Joblessness figures rose in 2003 – the same year Filipino workers marked the centennial of the International Labor Day on May 1. They also celebrated the 100th birthdays of two heroes of the Philippine labor movement – poet Amado V. Hernandez and activist Felixberto Olalia.

By Alexander Martin Remollino
Bulatlat.com

For the Philippine labor movement, the 100th year of the observance of Labor Day was also the year of unemployment.

The first Labor Day celebration in the Philippines took place on May 1, 1903. In a mammoth rally in front of Malacańang that day, the Union Obrera Democratica, while pressing for workers’ economic rights, also put forward the slogan, “Death to imperialism!”

In July this year, the unemployment rate reached 12.7 percent, translating to 4.35 million jobless Filipinos as of the said period compared to 4.22 million last April and 3.81 million in July last year.

Historically, the April unemployment rate is always the highest for every year. But this year’s July unemployment rate is higher than that of last April (12.2 percent). This is the first time something of this sort has happened in Philippine history, and it had to happen in the 100th year of the observance of Labor Day in the Philippines.

Citing government data in a speech delivered before a reunion of activists of the 1980s last Nov. 15, Bagong Alyansang Makabayan and Kilusang Magbubukid ng Pilipinas chair Rafael Mariano said that there were 4.2 million jobless Filipinos out of the country’s 34.6 million-strong labor force as of that date. This translates to a 12.14-percent unemployment rate. (The figure of unemployment could be higher when the big number of under-employed is also counted.)
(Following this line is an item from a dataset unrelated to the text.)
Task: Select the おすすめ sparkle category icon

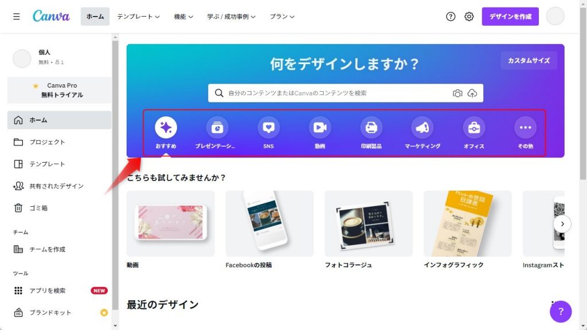Action: pos(166,128)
President Gloria Macapagal-Arroyo was catapulted to power through the People Power 2 revolt in January 2001. The year 2001 ended with the Philippines registering a 10-percent unemployment rate, based on data from CountryReports.org. For 2002, the Philippine unemployment rate was 11.2 percent, based on data from the Philippine Institute for Development Studies.

While the government claims to have created 1.78 million jobs from July 2002 to June 2003, Mariano noted that out of those who were said to be “employed” 800,000 (or 45 percent) were able to work for only three months, but were not counted in the number of jobless Filipinos.
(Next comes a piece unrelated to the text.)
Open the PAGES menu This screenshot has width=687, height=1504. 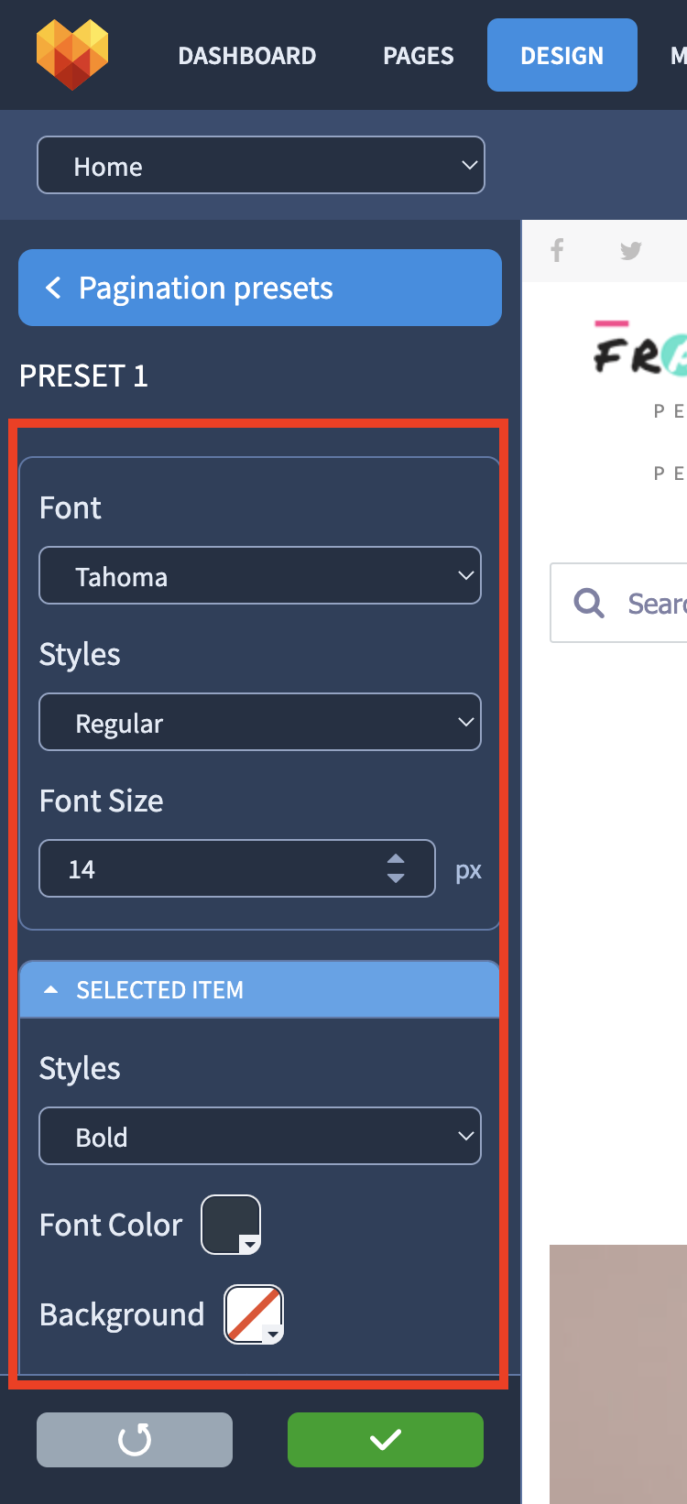[419, 56]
Joel Maglunsod, secretary general of the militant Kilusang Mayo Uno (KMU – May 1st Movement), attributes the rise in unemployment to globalization, contractualization, and the suppression of labor actions. In a statement late September, Maglunsod said: “The manufacturing sector has been in a constant slump due to the dumping of cheap, imported goods in the local market. Hundreds of local small and micro-enterprises were forced to close shop due to stiff competition” and with them, lay-off of workers.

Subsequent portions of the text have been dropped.